(Collected data)
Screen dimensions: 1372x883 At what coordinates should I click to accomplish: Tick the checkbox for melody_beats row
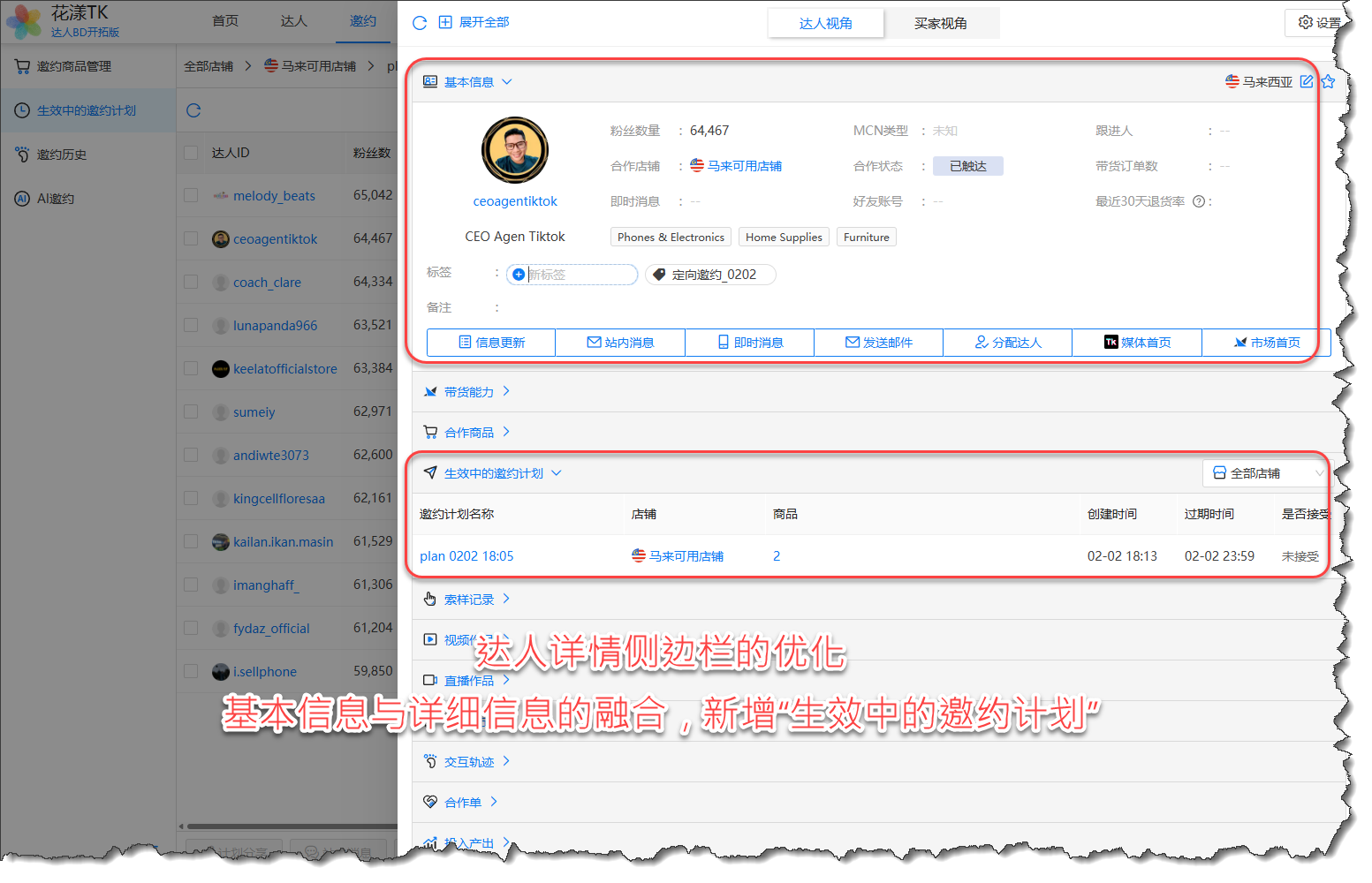pos(191,195)
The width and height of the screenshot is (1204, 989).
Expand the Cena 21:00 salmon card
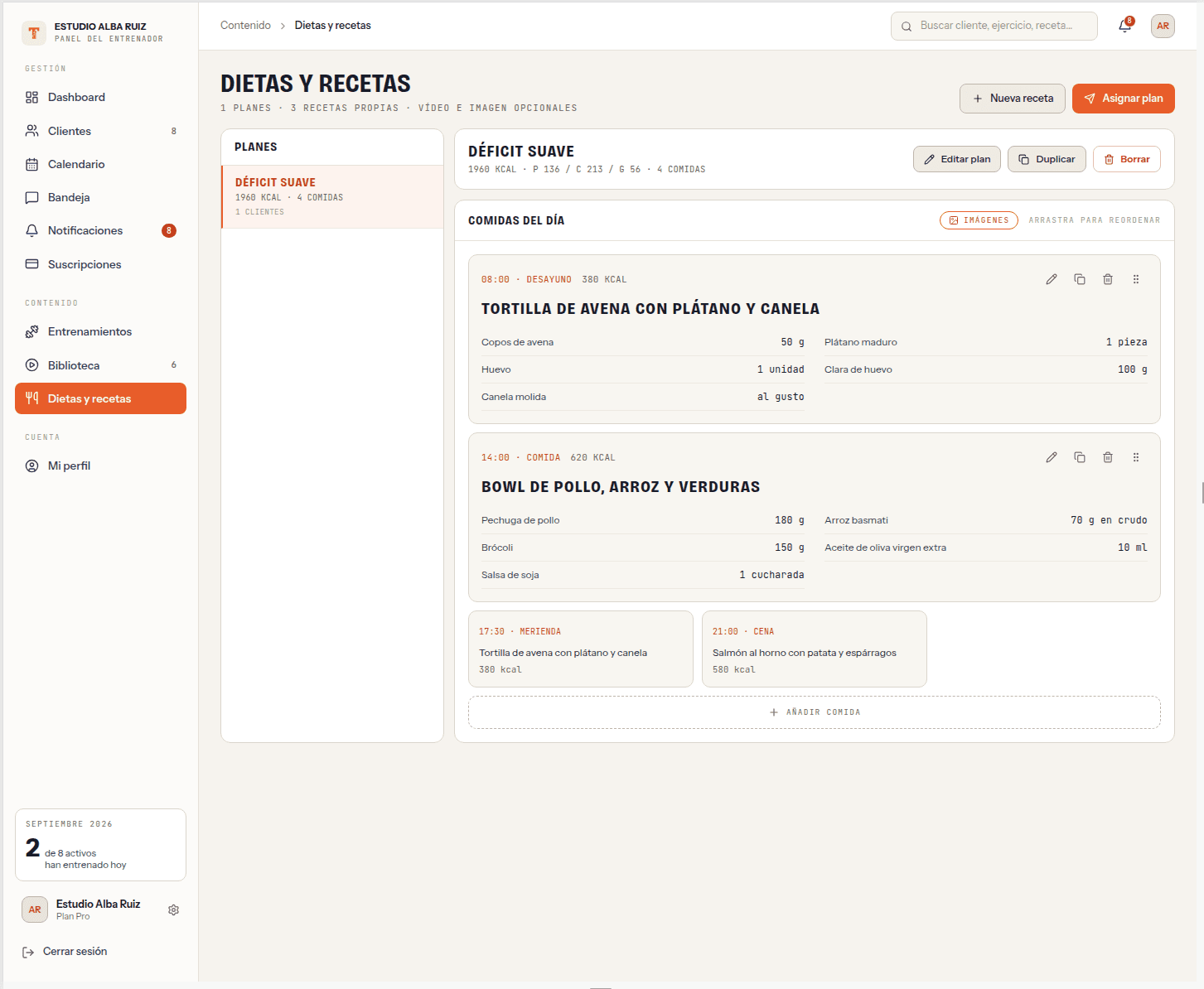tap(815, 649)
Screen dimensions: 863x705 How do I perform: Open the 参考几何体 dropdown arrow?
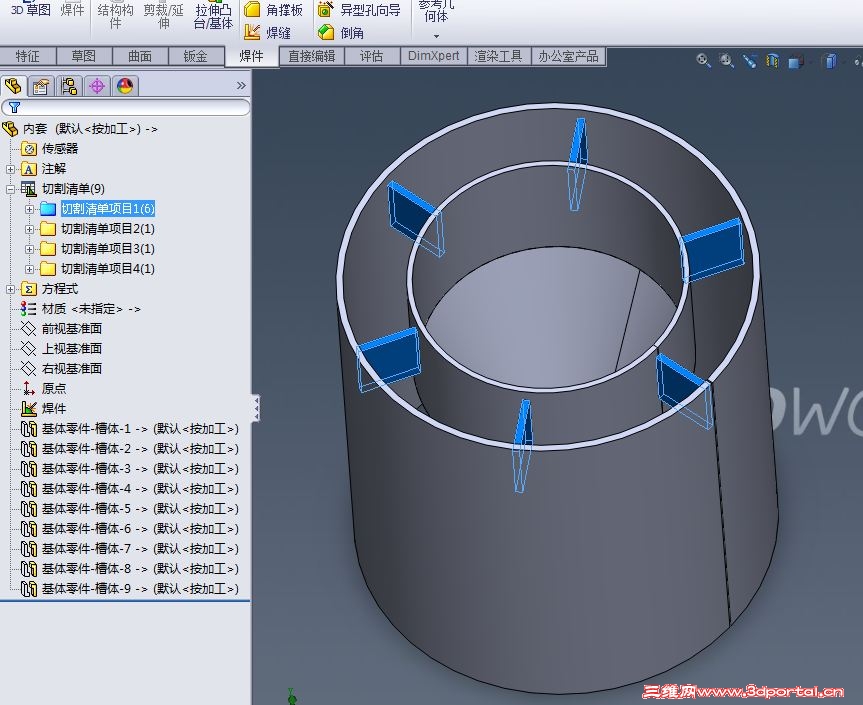tap(435, 36)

§ **YOUR ASSIGNMENT**: Please repeat all of the data exactly as it stands, leaving the pictures out.

§ **SOLUTION TO THIS TASK**:
Screen dimensions: 1372x883 At what coordinates should I click to accomplish: Tick the checkbox for melody_beats row
pos(191,195)
The width and height of the screenshot is (1204, 989).
Expand the Cena 21:00 salmon card
tap(815, 649)
Screen dimensions: 863x705 How do I perform: Open the 参考几何体 dropdown arrow?
tap(435, 36)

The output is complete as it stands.